When Meredith decided to make Coastal Living a special issue publication (SIP), “the consumer had not given up on the brand, it’s just the advertising was inconsistent and not reliable enough to keep it as an ad-based product,” said Doug Olson, president of Meredith Magazines. “We’ve got enough advertising interest, and it doesn’t need much advertising, because that’s not what the premise is here.”
Instead, Olson said, consumers will be able to get home delivery at a discounted rate. The title will be available to subscribers at an annual rate of $20 (four issues) or two years for $30. The magazine will still cost $12.99 on newsstands.
Media buyers have said SIPs can give advertisers a new opportunity to cash in on evergreen content as long as that ad has a long shelf life.

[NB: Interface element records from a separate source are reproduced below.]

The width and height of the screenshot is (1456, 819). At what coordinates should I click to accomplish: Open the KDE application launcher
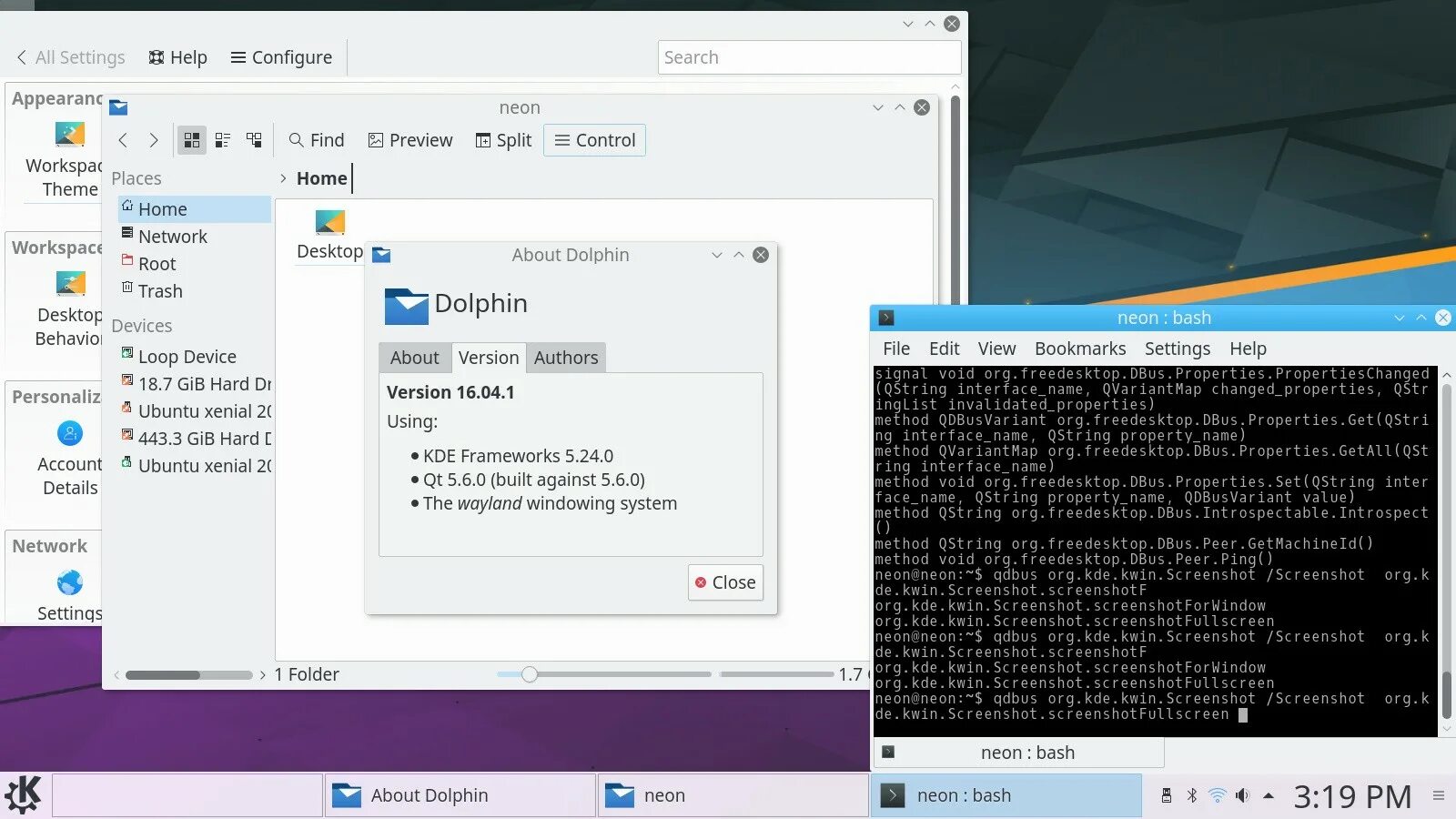coord(23,794)
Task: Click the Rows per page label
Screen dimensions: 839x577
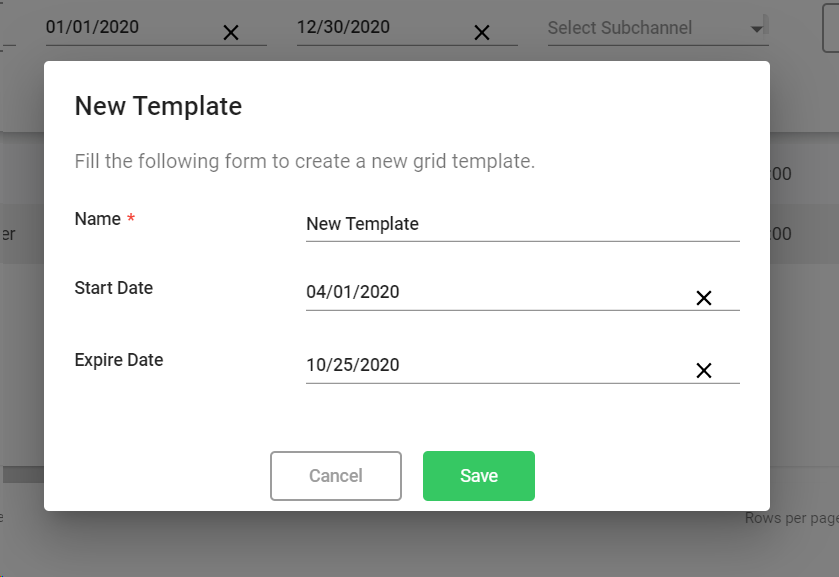Action: pos(791,518)
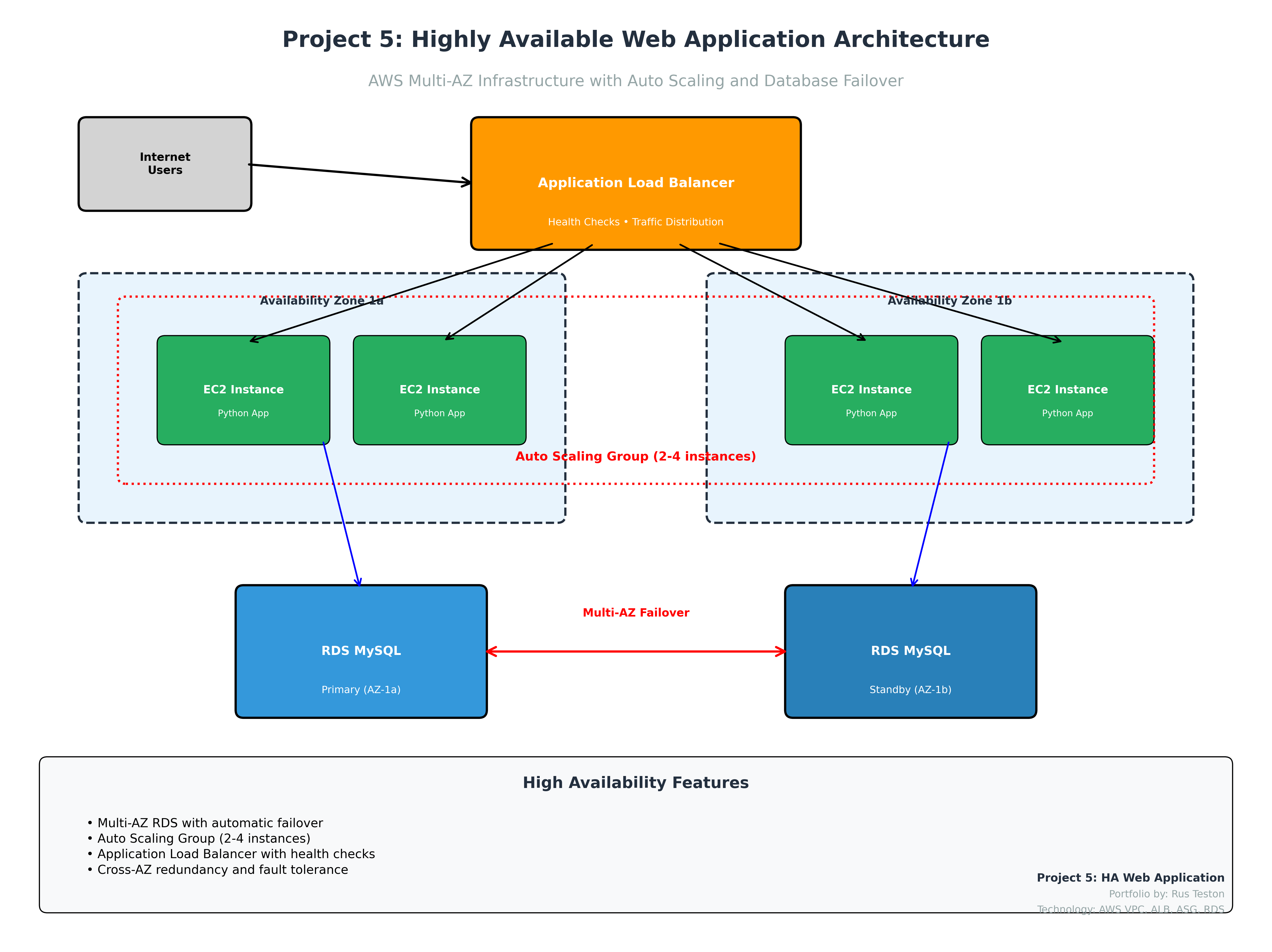Image resolution: width=1272 pixels, height=952 pixels.
Task: Click the High Availability Features heading
Action: [x=635, y=782]
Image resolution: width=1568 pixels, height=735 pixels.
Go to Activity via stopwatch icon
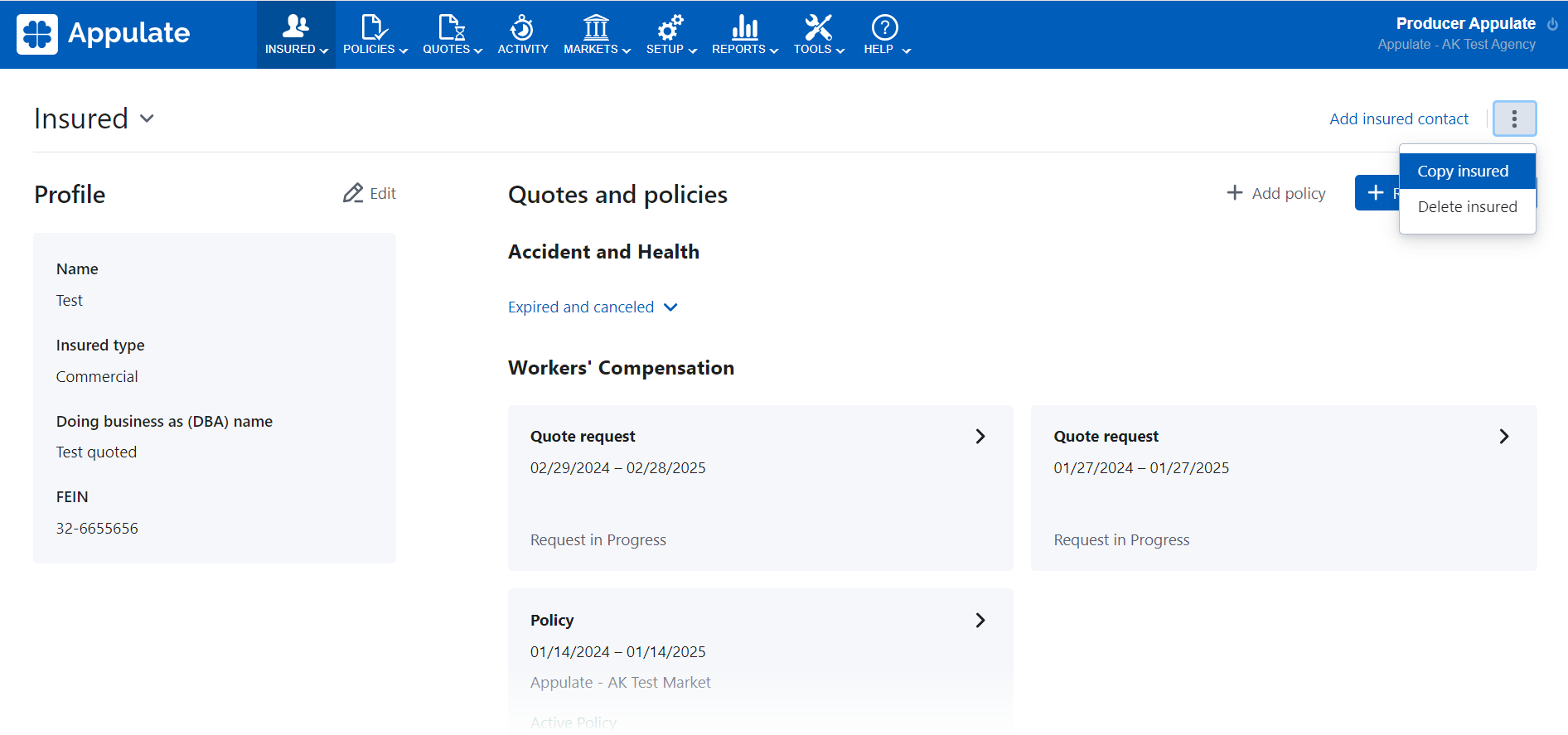point(522,27)
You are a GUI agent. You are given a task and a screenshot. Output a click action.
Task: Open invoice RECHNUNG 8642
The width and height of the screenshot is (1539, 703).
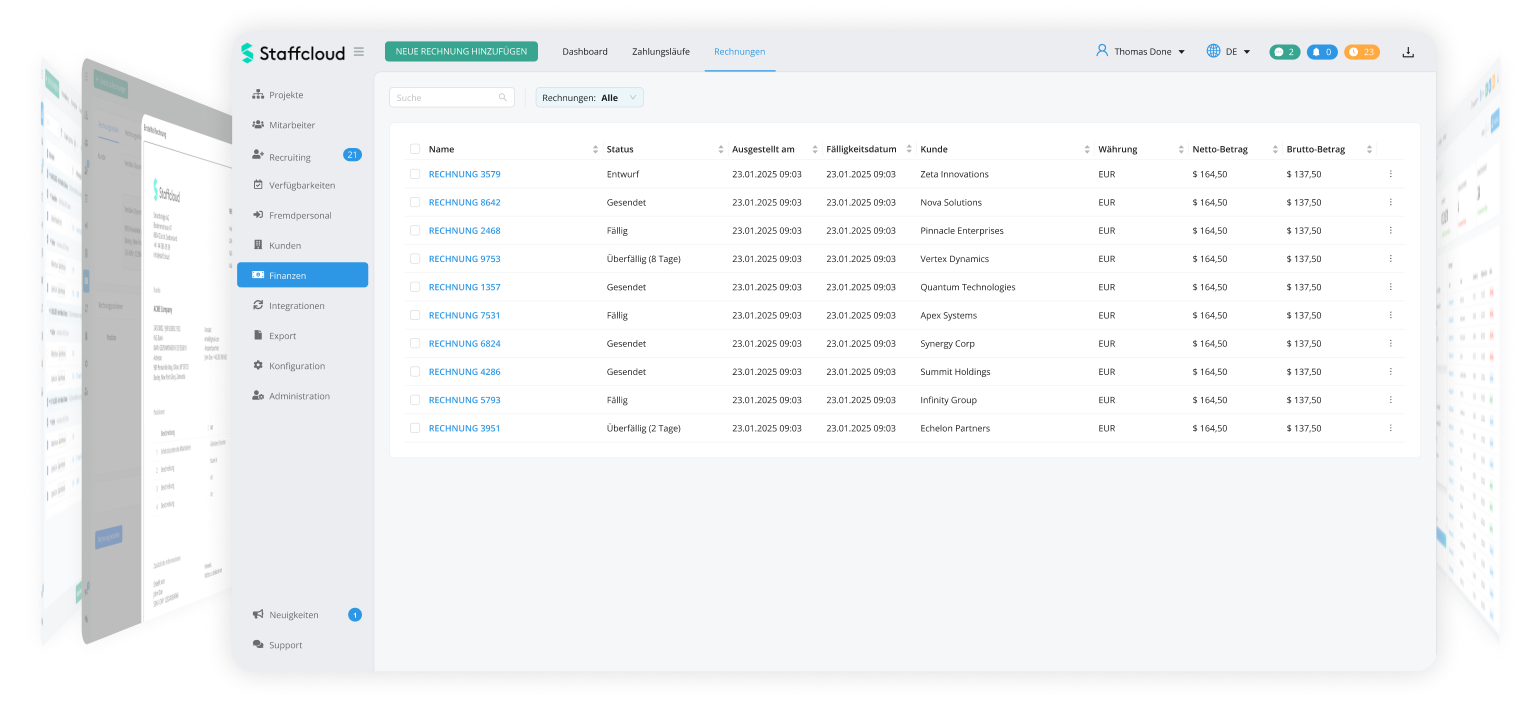[464, 202]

Meredith has recently sold off additional assets from its Time Inc. acquisition, including its share of Viant, an ad-tech company, and Money.com, the website of Money magazine, which ceased printing over the summer. The publisher had said it was taking the magazine off the market.
Meredith also recently shut down Family Circle, a monthly home magazine, and laid off dozens of staffers associated with the title. With that brand, Olson said, “there just was no path forward.”
In addition to bringing back Coastal Living to subscribers, Meredith is also making new investments in Food & Wine as well as Travel + Leisure, printing those magazines on better grade paper and increasing their trim size.
“At a certain point, it’s math,” Olson said. “Do we think if we invest, we’ll get something back? And we do believe we’ll get even more advertisers supporting Food & Wine and Travel + Leisure than we have today.”